[Start of Attachment]

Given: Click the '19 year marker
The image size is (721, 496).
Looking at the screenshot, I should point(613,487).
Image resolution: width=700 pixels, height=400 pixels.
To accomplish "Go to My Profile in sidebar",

[End of Attachment]
[Start of Attachment]

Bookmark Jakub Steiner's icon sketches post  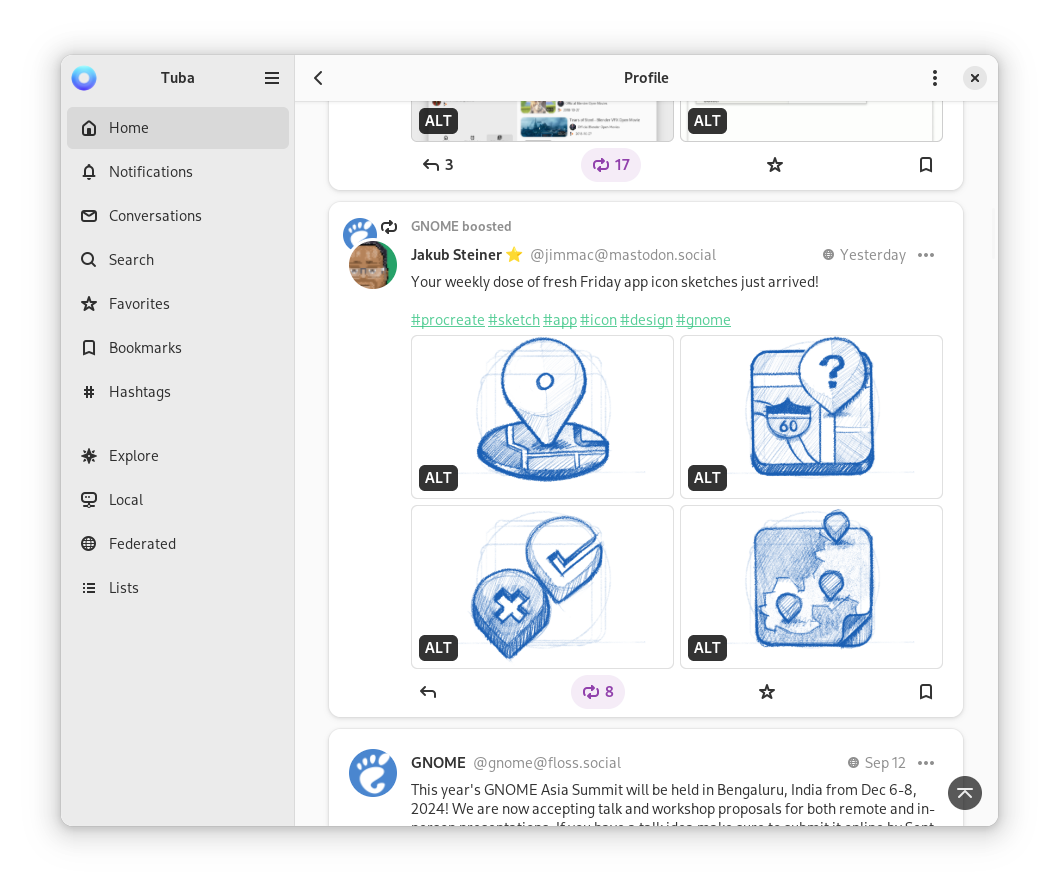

[End of Attachment]
[Start of Attachment]

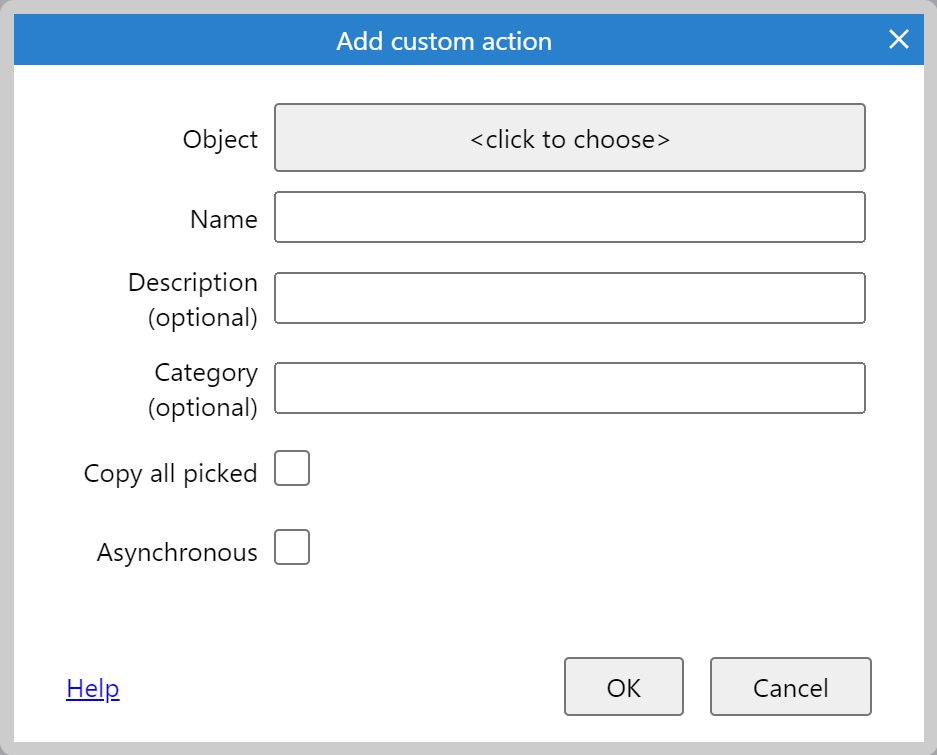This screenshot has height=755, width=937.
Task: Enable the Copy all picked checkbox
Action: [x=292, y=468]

[End of Attachment]

» **The task**: Could you return exactly the stretch of the data above that starts at the line with "The image size is (721, 496)." and ends at the line with "to My Profile", both lines included?

» **Problem solution**:
The image size is (721, 496).
Looking at the screenshot, I should point(613,487).
Image resolution: width=700 pixels, height=400 pixels.
To accomplish "Go to My Profile in sidebar",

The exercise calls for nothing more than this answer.